What is being asked
Copy everything in the repair write-up from "I have to say, it" down to "my DIY work.", putting "do-it-yourself" in place of "DIY".

Reading passage

I have to say, it was quite a pain the first time. If I had to do it again it wouldn't be so bad.

Here are some of the details of what made my DIY work.

First, I followed the advice from "Bansai" - MUST READ!!!

Don't forget to disconnect your battery! I made a nice little fireworks show when I grounded some 12V source under there Stupid me!

First I tried a flex 16mm socket but it was too tall with a 3/8" ratchet.

The flex head 3/8" from Sears that Bansai pointed out with a 6 point 16mm socket (not 12 - don't risk rounding off that bolt!) did the trick. That ratchet can fit up in there and is long enough to break the bolt loose once you find out the right geometry. The bolts are canted toward the block so make sure your socket is aligned with the bolt before you try to break it loose. It is a serious PITA.

Once the bolt was loose I used a 16 mm flex head Gear wrench. It made backing the bolt out of the mount much easier. The flex ratchet had a longer handle than the gear wrench which made it better for getting the upper bolt loose which is why I started with it.

Provided material
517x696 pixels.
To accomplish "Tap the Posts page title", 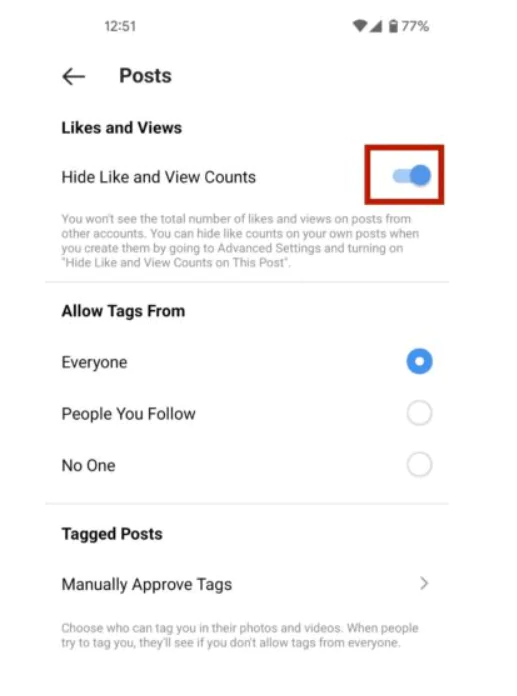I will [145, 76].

* * *

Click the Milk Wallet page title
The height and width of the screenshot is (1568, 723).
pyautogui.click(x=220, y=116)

--

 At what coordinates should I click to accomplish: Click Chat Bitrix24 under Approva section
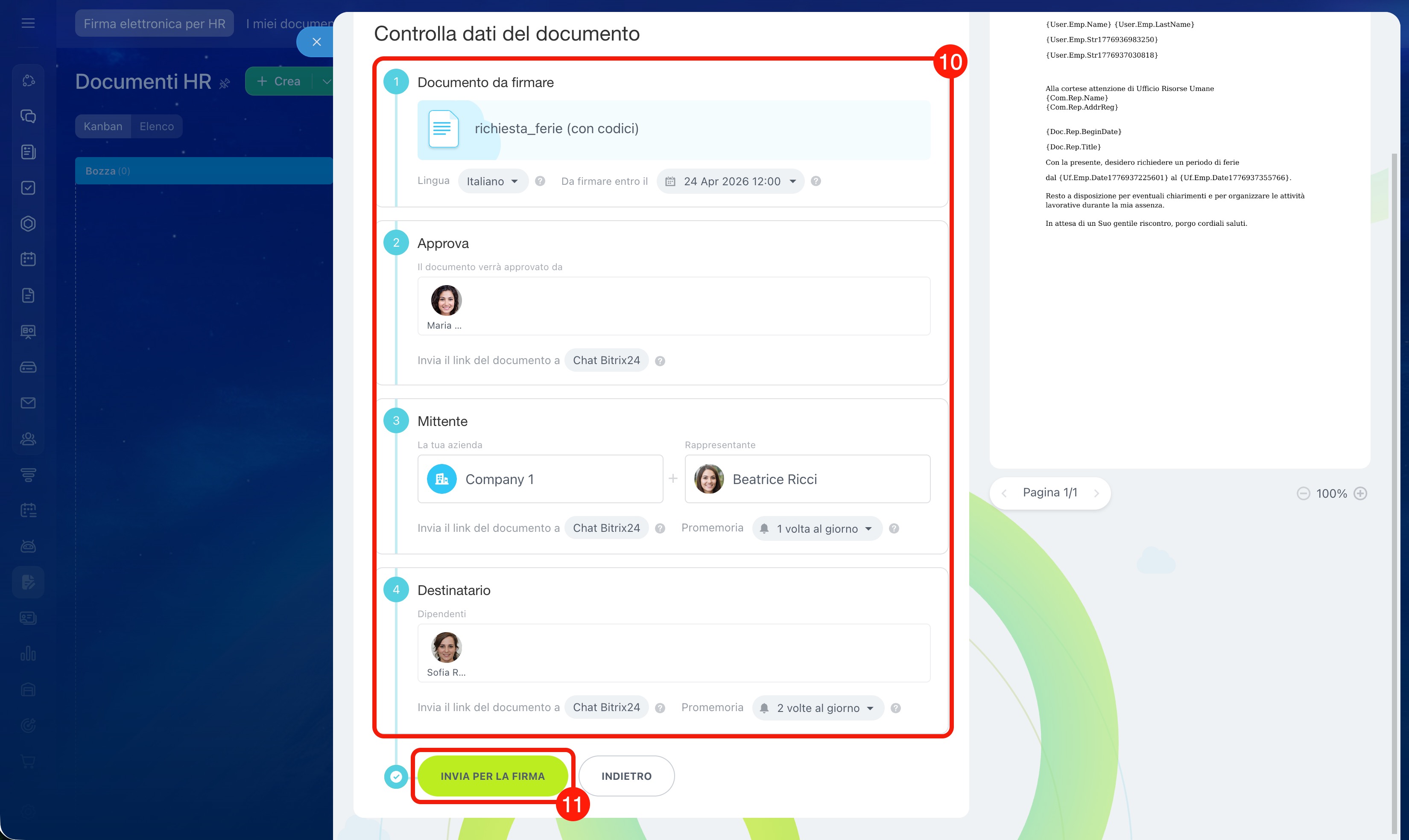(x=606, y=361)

Task result
I have to say, it was quite a pain the first time. If I had to do it again it wouldn't be so bad.

Here are some of the details of what made my do-it-yourself work.